In the few months since the song was released, it has done well, and the video has gone on to be nominated for awards, winning the band devoted audiences in Japan and Indonesia when they toured there last year. Boom! Boom! Deluxe regularly plays Auckland as well as the large retro festivals around Aotearoa. But, while the band is experiencing success in many other countries, Dunken says they are the biggest unknown band in New Zealand. ‘We’ve got some gigs in Australia and America coming up, but, to try and get a gig in somewhere like the Power Station or something like that, it probably wouldn’t be worth us doing it because I doubt we could fill it.’
GIGGING WITH TYPE 1
Being a musician with type 1 diabetes means Dunken has had to teach himself how to adjust routines and put in coping systems in order to deal with the inconsistencies of living with the condition. On the day of a gig, he has to enforce strict rest time on a body and brain that would rather not be kept still. This can be a challenge when being hit by the ‘dawn phenomenon’, a natural rise in blood glucose in the early hours, as it has him ‘jumping out of bed like a lunatic at six and ready to kind of kill people’.
This energy, boosted by ADHD, lasts long enough for him to do his daily business, whether it be band or Aikido, until he burns out around 4pm.
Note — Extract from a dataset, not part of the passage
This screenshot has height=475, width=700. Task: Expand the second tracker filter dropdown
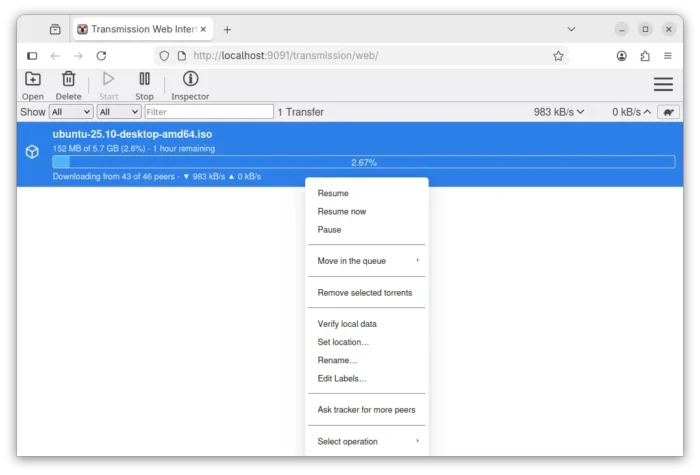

So, when he has a gig, Dunken says he’ll make himself relax most of the day in order to save energy and make it through the upcoming night’s high-energy performance.
‘We do a three-hour show,’ he says, ‘and the following day my metabolism is through the roof so I burn off more sugar. But then I might get a day where I’m just doing video editing for our YouTube channel or something, and I’m sitting down and my metabolism is going the other way.’
Dunken says it’s all about coping with the inconsistencies of living with type 1, which he sings about in ‘Sugar’, which you can find on Youtube or the band’s website: Under 4, over 8, I barely make it out the gate
Don’t matter I’m diabetic, don’t get no sugar from you!
boomboomdeluxe.com aikidoauckland.co.nz

SUGAR
Now here’s a story ‘bout a murky past, hot an’ hard an’ livin’ fast!
Well I used to think life was a gas, ‘till I was let down by my pancreas Well it’s Saturday night an’ I just got paid, but I’m doin’ chores aint got no maid Jab myself five times a day, don’t mean I don’t need a roll in the hay.
Under 4, over 8, I barely make it out the gate
Don’t matter I’m diabetic, don’t get no sugar from you!
Aches an’ pains, failing sight, don’t mean I aint still got some fight, Chocolate bourbon (that aint no typo), it’s a damn fine way to kill a hypo!
Now my HbA, is AOK, we can play the night away, Don’t matter I’m diabetic, don’t get no sugar from you!
What don’t kill us surely grows us? Though I take more tablets than ol’ Moses, Highs and lows freeze the brain, or is it just me talkin’ sh*t again?
Now my HbA, is AOK, we can play the night away, Don’t matter I’m diabetic, don’t get no sugar from you!